Pourquoi banaliser la vue des seins paraît-il si difficile ? Après tout, il y a de nombreuses sociétés où les femmes se promènent sans rien. Ce n’est donc pas un réflexe naturel que de vouloir les cacher. Dans son essai On Female Body Experience (2005), la phénoménologue Iris Marion Young consacre un chapitre à cette question : “La société tend à considérer que les seins d’une femme ne lui appartiennent pas, remarque-t-elle. La femme est un territoire naturel. Ses seins appartiennent aux autres – son mari, son amant, son bébé. Il est difficile d’imaginer les seins autrement que comme un objet soumis à évaluation et à échange.” La philosophe cite en contre-exemple des espaces lesbiens où les femmes vont torse nues : l’objectivation disparaît, “les seins deviennent alors presque une partie de leur visage”.

On pourrait considérer que montrer ses seins n’est pas un droit inaliénable. Certes, la vie en commun suppose du consensus et je ne milite pas pour que tout le monde se balade à poil. Mais le scandale suscité par la vue d’un téton féminin en dehors de la plage – pensons à cette polémique qui a agité un festival à Aurillac – me semble excessif. D’abord, il ne revient pas seulement aux hommes de fixer les normes de ce qui est jugé “sexualisable” dans l’espace public. En tant que femme hétérosexuelle, le torse d’un homme m’apparaît souvent comme érotique, et pourtant je ne m’évanouis pas de rage à chaque fois que je croise une bedaine dans un parc. Là où les hommes ont le droit de parader tétons nus, les femmes devraient pouvoir le faire aussi. Pourquoi ne pas suivre l’exemple berlinois, où le topless est admis dans les parcs et les piscines ?
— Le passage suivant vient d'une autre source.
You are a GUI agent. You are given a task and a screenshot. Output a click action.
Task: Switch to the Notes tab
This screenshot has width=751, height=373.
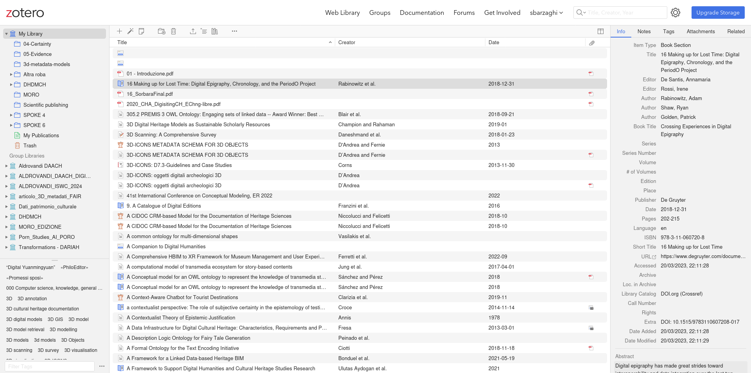pyautogui.click(x=644, y=31)
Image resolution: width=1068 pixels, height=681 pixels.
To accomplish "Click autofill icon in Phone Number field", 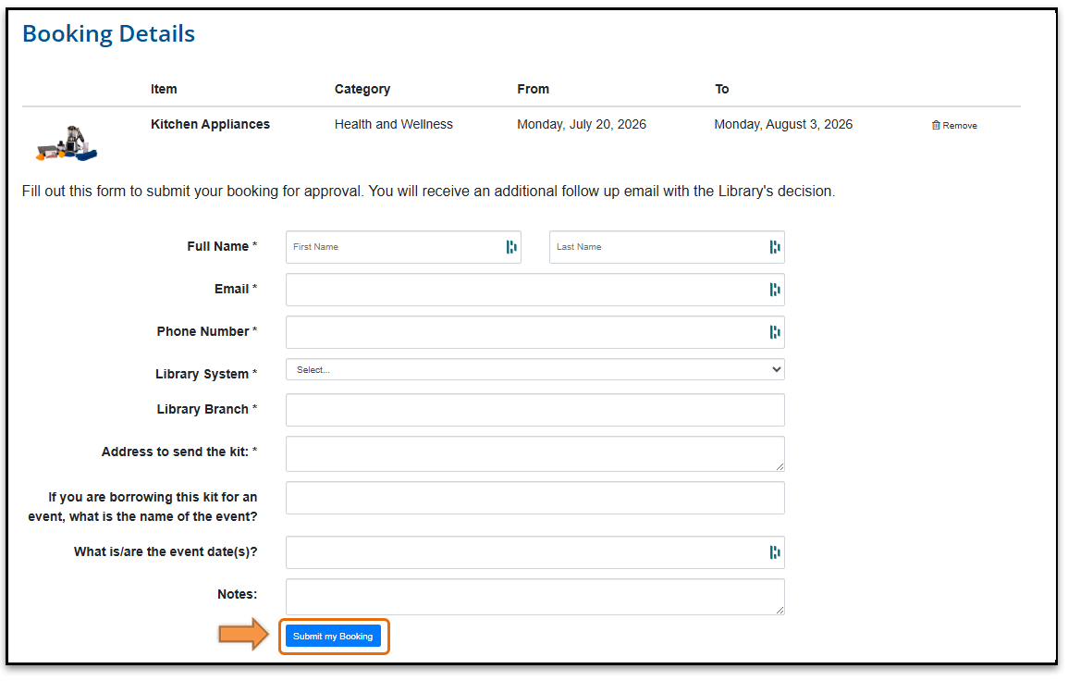I will point(775,332).
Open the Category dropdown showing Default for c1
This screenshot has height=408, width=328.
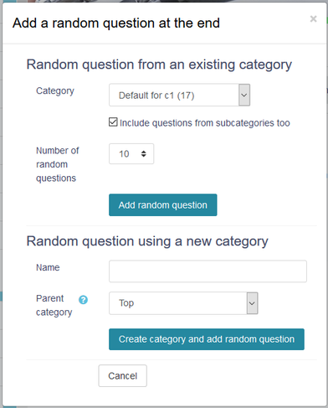[179, 95]
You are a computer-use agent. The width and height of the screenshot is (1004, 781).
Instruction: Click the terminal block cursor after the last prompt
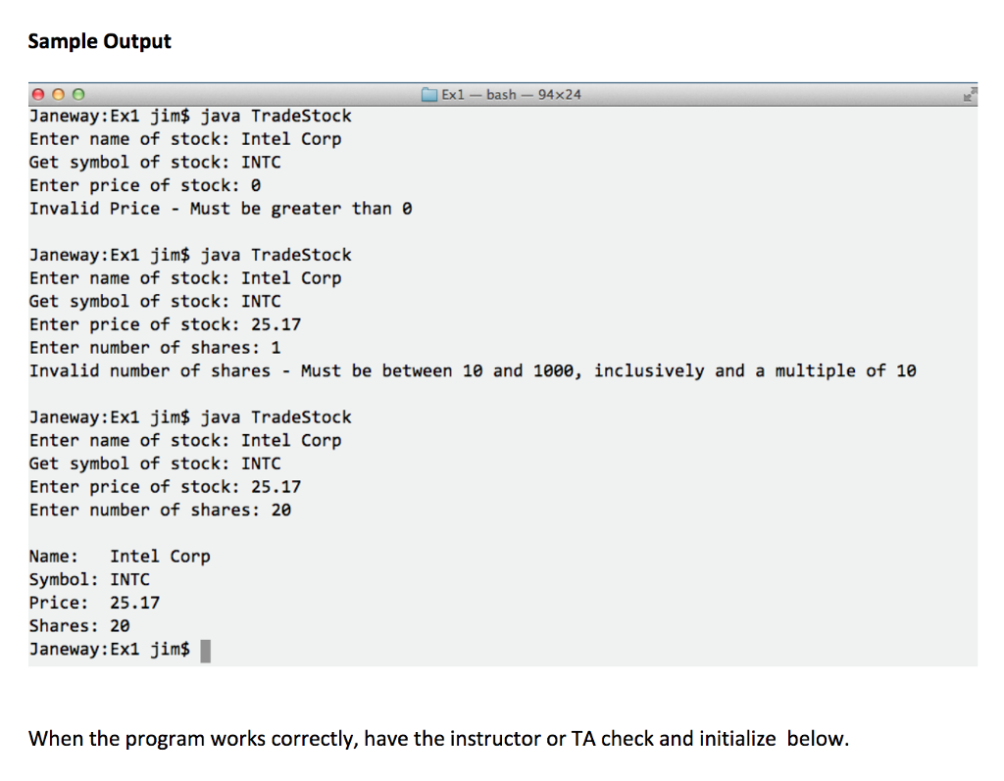[206, 650]
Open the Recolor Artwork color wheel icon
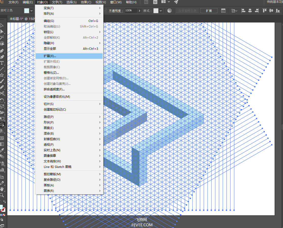Screen dimensions: 283x228 click(169, 11)
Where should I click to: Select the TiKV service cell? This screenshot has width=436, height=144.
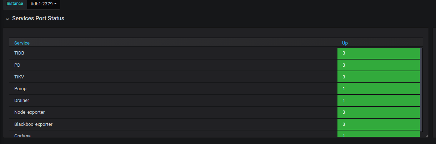tap(19, 77)
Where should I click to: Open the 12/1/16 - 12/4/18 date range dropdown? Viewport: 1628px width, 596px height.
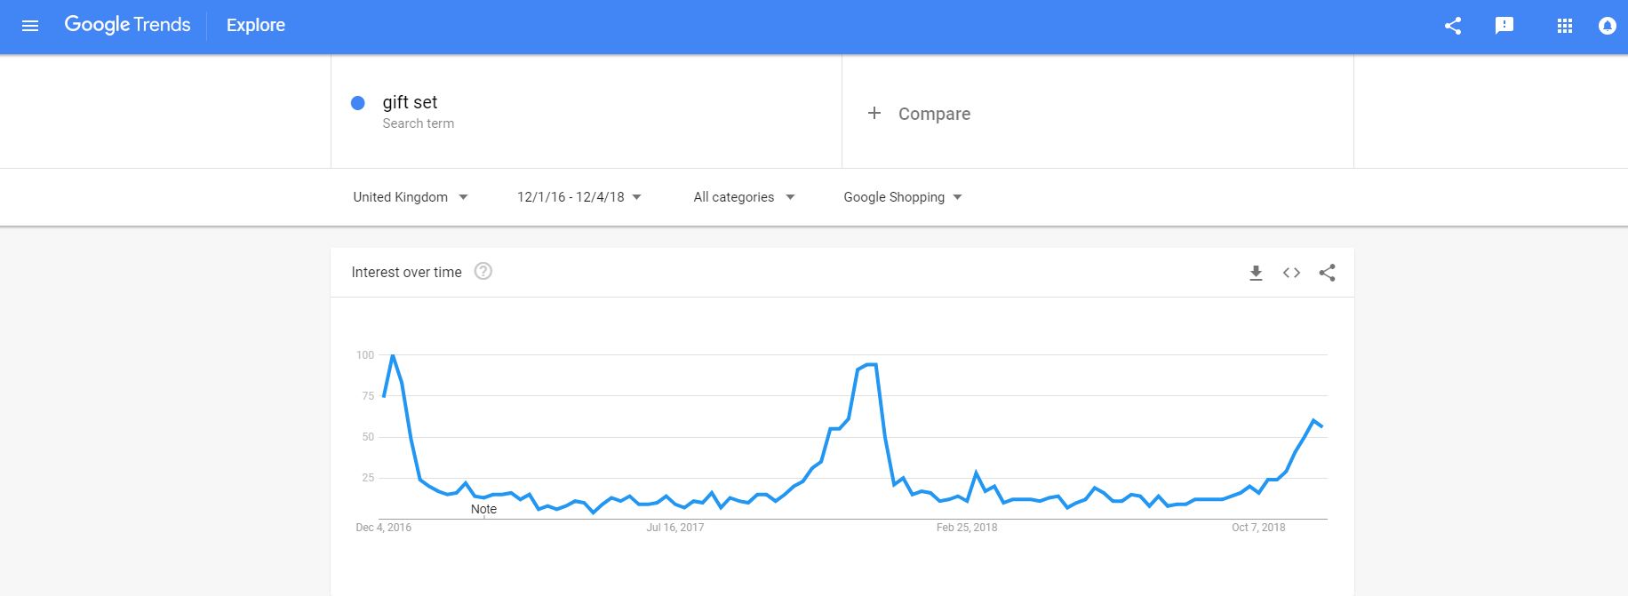(579, 197)
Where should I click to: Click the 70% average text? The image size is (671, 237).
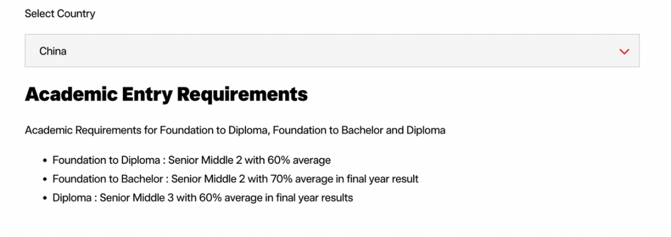pos(302,179)
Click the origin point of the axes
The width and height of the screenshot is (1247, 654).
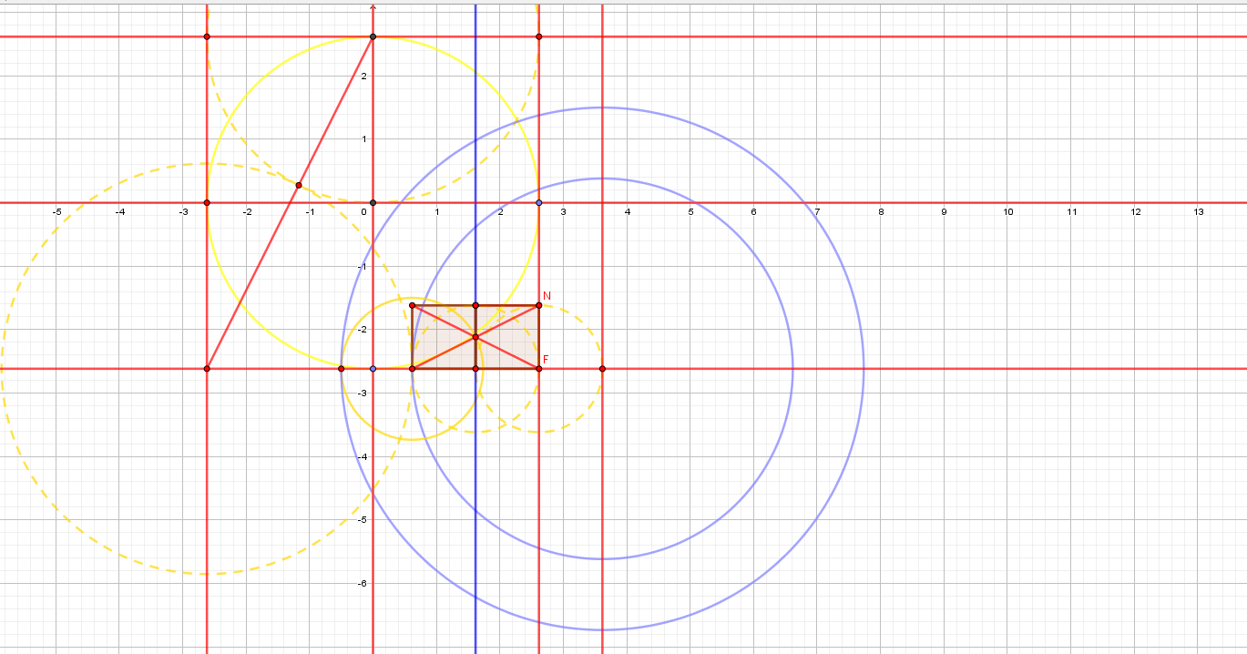[373, 202]
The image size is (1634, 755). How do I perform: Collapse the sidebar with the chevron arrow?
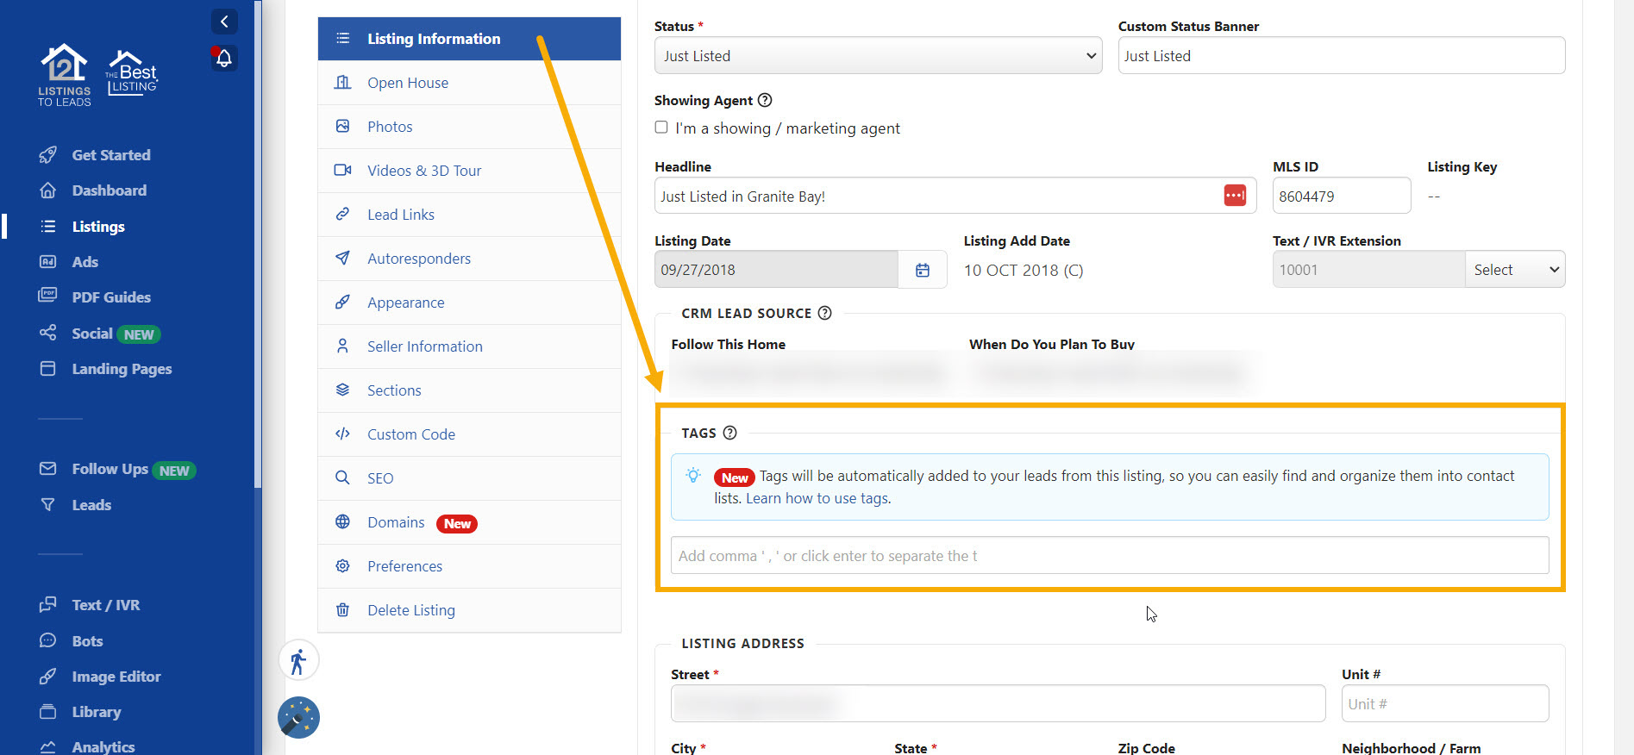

Mais l’égalité devant la monstration du torse, qu’il soit féminin ou masculin, touche à quelque chose de plus fondamental encore. Dans son livre, Iris Marion Young note que “la poitrine (chest), abri du cœur, est un centre crucial de la vie d’une personne. Je peux localiser ma conscience dans ma tête, mais mon Moi, mon existence comme personne présente au monde, part de ma poitrine […] Quand je parle de moi, je pointe ma poitrine, pas mon visage”. Être obligée de cacher ses seins, c’est être obligée de se cacher soi, tout court. C’est s’effacer comme individue – osons cette autre faute d’orthographe. À une époque où les injonctions puritaines assaillissent les femmes de toute part, ce rappel m’apparaît salutaire. Femmes, n’ayons pas peur de bomber le torse ! »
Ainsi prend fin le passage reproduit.